Sad news... Please join me in remembering a great icon of the entertainment community...

The Pillsbury Doughboy died yesterday of a yeast infection and trauma complications from repeated pokes in the belly. He was 71.

Doughboy was buried in a lightly greased coffin. Dozens of celebrities turned out to pay their respects, including Mrs. Butterworth, Hungry Jack, the California Raisins, Betty Crocker, the Hostess Twinkies, and Captain Crunch. The grave site was piled high with flours.

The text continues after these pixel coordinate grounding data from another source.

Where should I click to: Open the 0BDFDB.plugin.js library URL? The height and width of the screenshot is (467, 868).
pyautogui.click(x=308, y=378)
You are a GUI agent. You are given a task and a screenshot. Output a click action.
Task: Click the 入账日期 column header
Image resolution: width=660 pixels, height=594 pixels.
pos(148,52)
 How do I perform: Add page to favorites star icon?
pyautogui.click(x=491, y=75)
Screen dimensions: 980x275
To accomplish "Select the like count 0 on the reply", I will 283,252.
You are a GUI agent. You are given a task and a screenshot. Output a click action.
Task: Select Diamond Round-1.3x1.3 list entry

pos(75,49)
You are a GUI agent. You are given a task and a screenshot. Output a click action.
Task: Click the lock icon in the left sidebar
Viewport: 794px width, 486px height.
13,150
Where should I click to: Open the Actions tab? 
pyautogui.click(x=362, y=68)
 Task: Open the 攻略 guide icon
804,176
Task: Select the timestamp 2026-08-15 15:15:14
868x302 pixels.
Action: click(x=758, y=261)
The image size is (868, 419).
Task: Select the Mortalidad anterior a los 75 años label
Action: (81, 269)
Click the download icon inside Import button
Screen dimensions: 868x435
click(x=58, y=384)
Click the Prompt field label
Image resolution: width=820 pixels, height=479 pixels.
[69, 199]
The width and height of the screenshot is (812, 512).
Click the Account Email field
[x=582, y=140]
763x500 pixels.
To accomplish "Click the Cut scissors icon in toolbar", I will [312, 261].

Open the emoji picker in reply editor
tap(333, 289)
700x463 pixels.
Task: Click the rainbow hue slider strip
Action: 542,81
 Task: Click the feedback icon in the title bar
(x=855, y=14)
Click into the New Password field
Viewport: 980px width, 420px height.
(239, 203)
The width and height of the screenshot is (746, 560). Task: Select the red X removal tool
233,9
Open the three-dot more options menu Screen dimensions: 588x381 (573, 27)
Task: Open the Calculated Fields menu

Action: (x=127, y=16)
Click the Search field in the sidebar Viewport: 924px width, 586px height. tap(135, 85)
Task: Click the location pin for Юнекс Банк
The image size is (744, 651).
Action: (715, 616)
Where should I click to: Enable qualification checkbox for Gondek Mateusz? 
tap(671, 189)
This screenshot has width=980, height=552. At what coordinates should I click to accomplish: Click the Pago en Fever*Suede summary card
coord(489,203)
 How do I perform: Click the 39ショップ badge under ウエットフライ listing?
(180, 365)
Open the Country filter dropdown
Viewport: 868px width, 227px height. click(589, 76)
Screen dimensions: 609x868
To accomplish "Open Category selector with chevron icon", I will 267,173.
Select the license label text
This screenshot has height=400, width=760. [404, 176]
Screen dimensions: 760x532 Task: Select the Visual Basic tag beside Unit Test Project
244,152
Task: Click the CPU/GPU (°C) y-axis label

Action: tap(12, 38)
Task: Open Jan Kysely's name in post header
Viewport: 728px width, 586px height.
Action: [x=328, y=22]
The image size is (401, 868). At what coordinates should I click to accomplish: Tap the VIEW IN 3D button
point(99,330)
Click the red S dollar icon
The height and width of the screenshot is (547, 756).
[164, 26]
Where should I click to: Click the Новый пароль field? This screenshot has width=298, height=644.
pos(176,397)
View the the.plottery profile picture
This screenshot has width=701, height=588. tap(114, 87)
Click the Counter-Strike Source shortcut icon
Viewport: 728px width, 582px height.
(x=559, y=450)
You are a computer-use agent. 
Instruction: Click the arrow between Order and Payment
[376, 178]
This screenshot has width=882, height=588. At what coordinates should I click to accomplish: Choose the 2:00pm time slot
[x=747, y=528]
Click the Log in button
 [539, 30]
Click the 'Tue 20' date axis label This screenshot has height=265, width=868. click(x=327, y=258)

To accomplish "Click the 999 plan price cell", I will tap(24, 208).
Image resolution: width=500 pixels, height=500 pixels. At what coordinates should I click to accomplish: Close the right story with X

Aunt Jemima delivered the eulogy and lovingly described Doughboy as a man who never knew how much he was kneaded. Doughboy rose quickly in show business, but his later life was filled with turnovers. He was not considered a very smart cookie, wasting much of his dough on half-baked schemes. Despite being a crust-y old man and a little flaky at times, he was still considered a positive roll model for millions.

Doughboy is survived by his wife Play Dough, two children, John Dough and Jane Dough, plus they had one in the oven. He is also survived by his elderly father, Pop Tart.

The funeral was held at 3:50 for about 20 minutes.

If this made you smile for even a brief second, please rise to the occasion and take time to pass it on and share that smile with someone else who may be having a crumby day and kneads it.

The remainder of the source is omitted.